The illness is fairly common among patients with HF, with a reported prevalence of 10–25% in outpatients and 35–70% in inpatients. Most patients have mild symptoms, with fewer than 20% experiencing moderate or severe depression. Women are more likely to be affected by depression than men. The prevalence of depression is inversely related to the severity of HF (NYHA class).

Prognosis. Depression is associated with non-adherence to medications, poor health-seeking behavior and low social support. It is therefore not unexpected that depression in patients with HF is independently associated with poor prognosis, increased mortality and readmissions to hospital, and use of more medical resources.

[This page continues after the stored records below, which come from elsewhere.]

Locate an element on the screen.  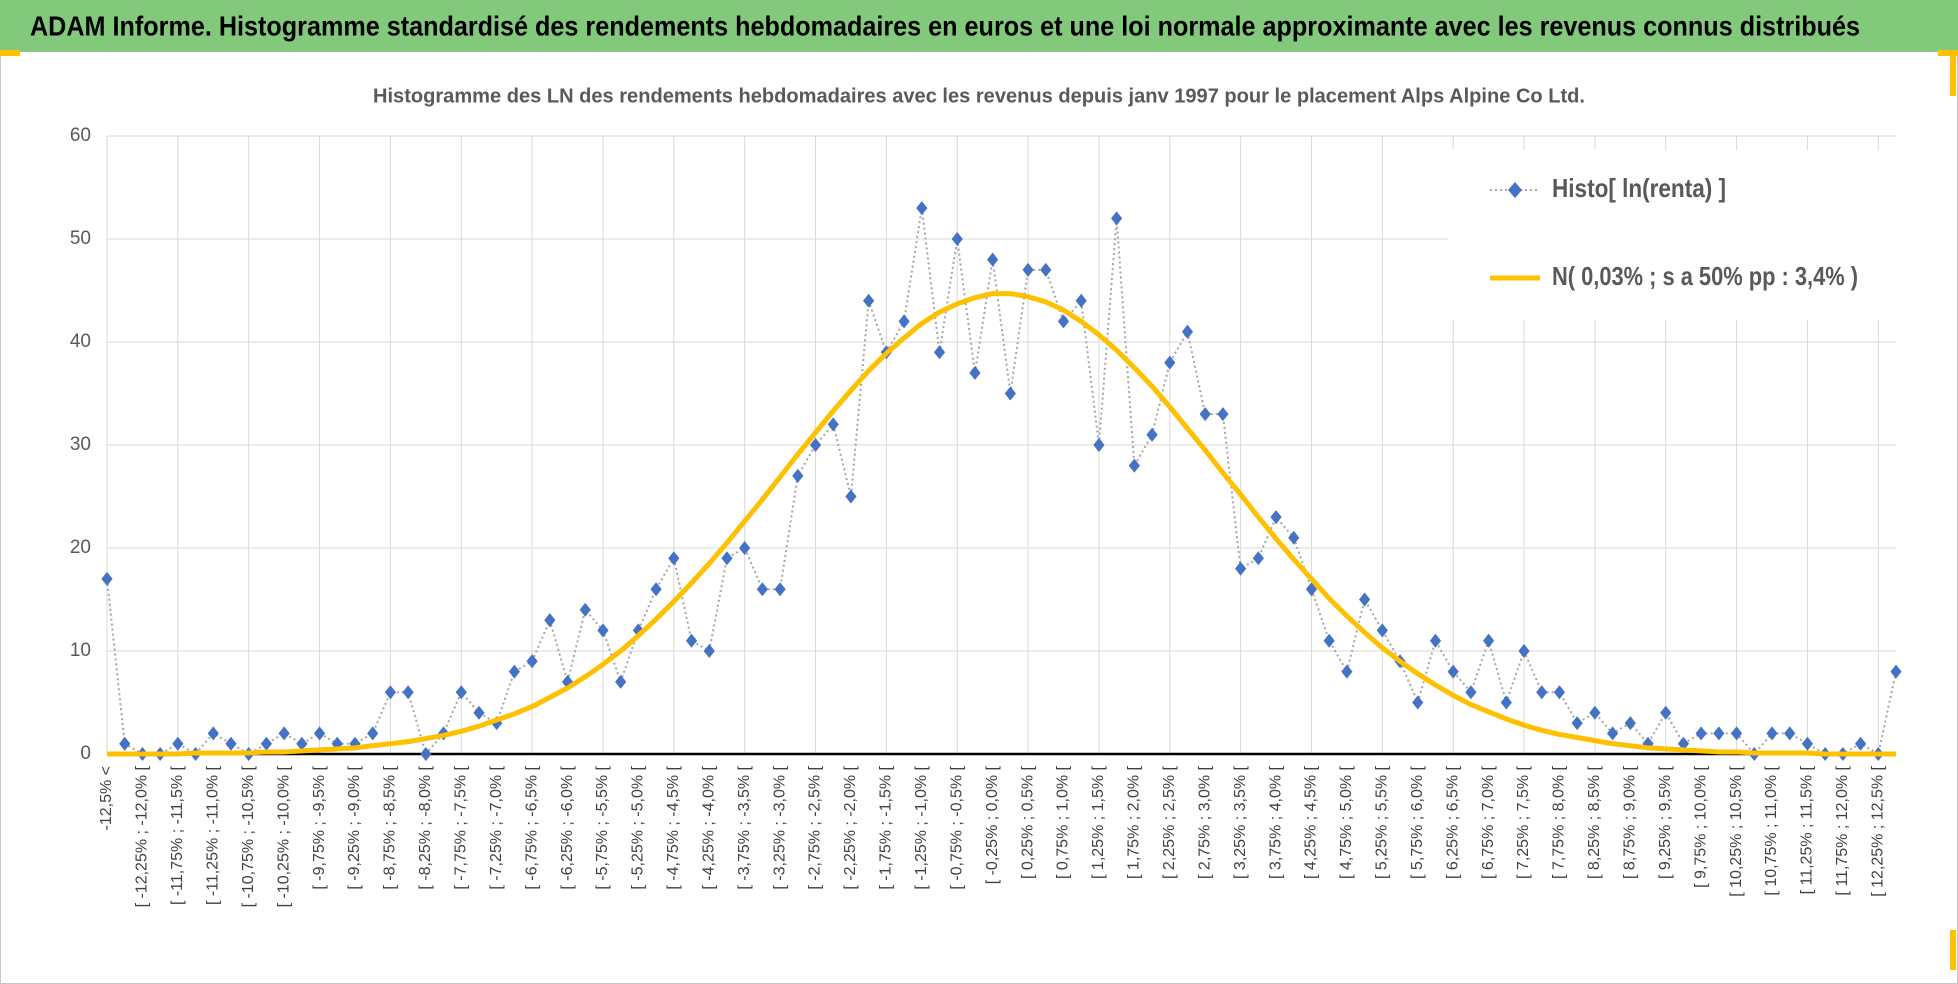
x-tick-label: [ -7,75% ; -7,5% [ is located at coordinates (460, 827).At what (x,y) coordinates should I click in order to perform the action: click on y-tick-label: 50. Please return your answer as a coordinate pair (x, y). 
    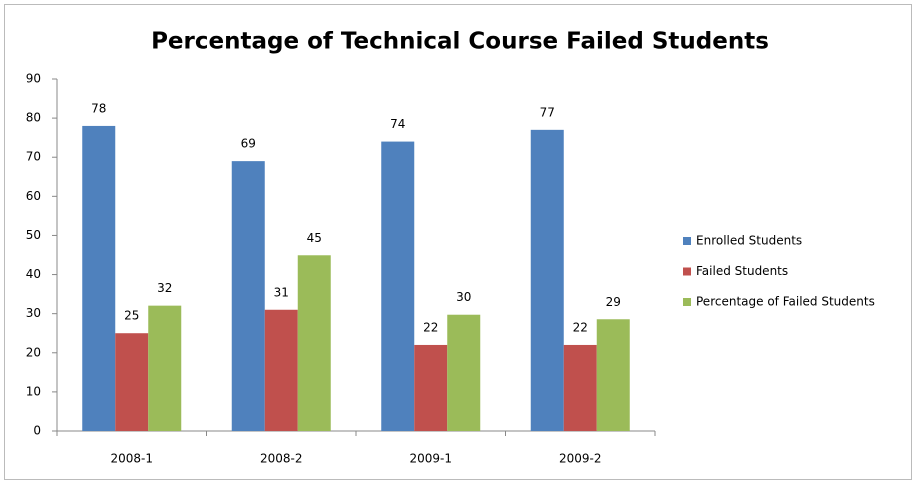
    Looking at the image, I should click on (34, 235).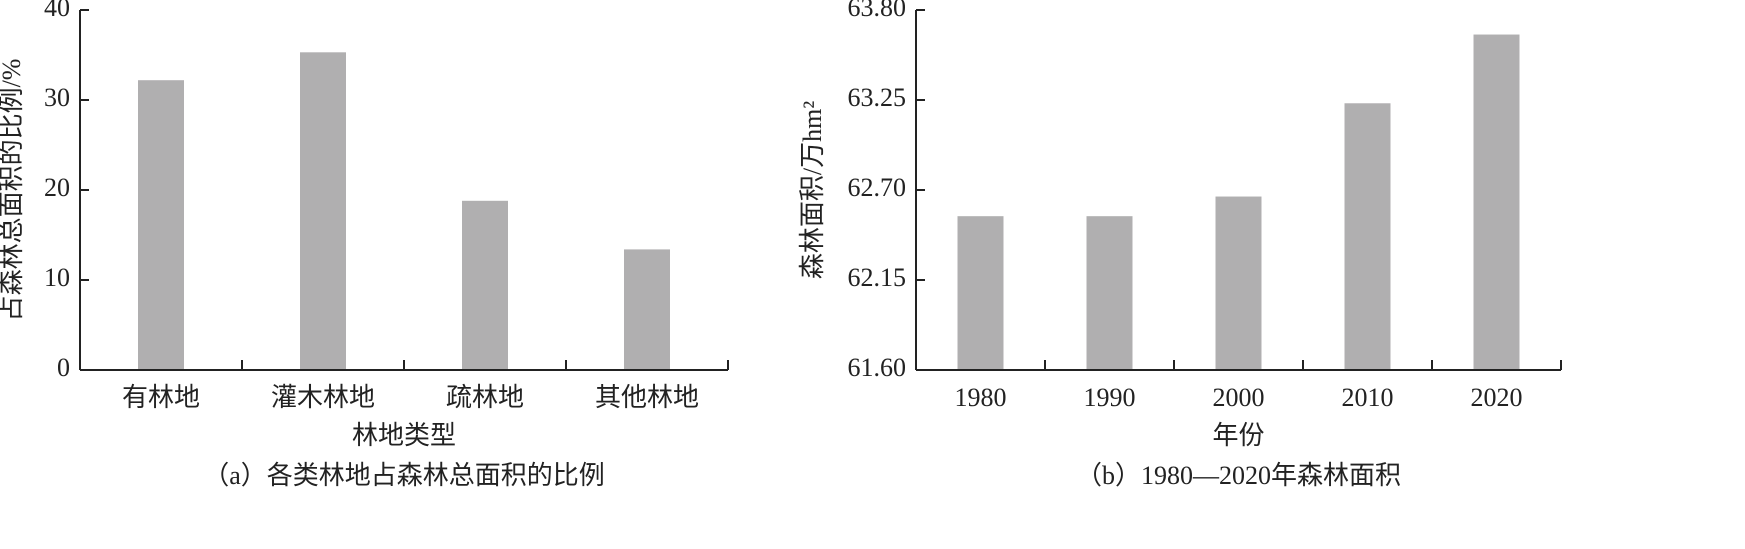  I want to click on x-tick-label: 疏林地, so click(485, 398). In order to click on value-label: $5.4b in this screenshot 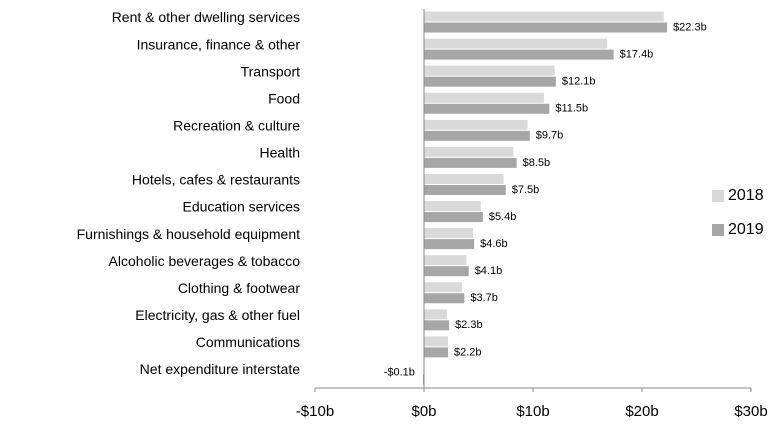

In one study, the presence of depression doubled the risk of death and emergency department presentations and increased the total healthcare costs by 29%.

Mechanisms. There are several proposed mechanisms by which depression leads to clinical deterioration and results in worse outcomes in patients with HF. They include:

• neurohormonal activation

• rhythm disturbances

• inflammation

• hypercoagulability

• poor patient adherence

• low social support.

Diagnosis. Initial screening in patients with HF may include the two questions from the Patient Health Questionnaire (PHQ)-2:

‘Over the past 2 weeks, how often have you been bothered by:

(1) little interest or pleasure in doing things, or

(2) feeling down, depressed or hopeless?’

If the patient answers yes to either part then further assessment with the PHQ-9 is indicated. A score of 10 or more on the questionnaire dictates the need for therapy and specialist assessment (psychologist, psychiatrist).

Treatment. In general, therapeutic intervention in patients with depression and HF includes the combination of an antidepressant (selective serotonin-reuptake inhibitor such as sertraline), social support and psychotherapy.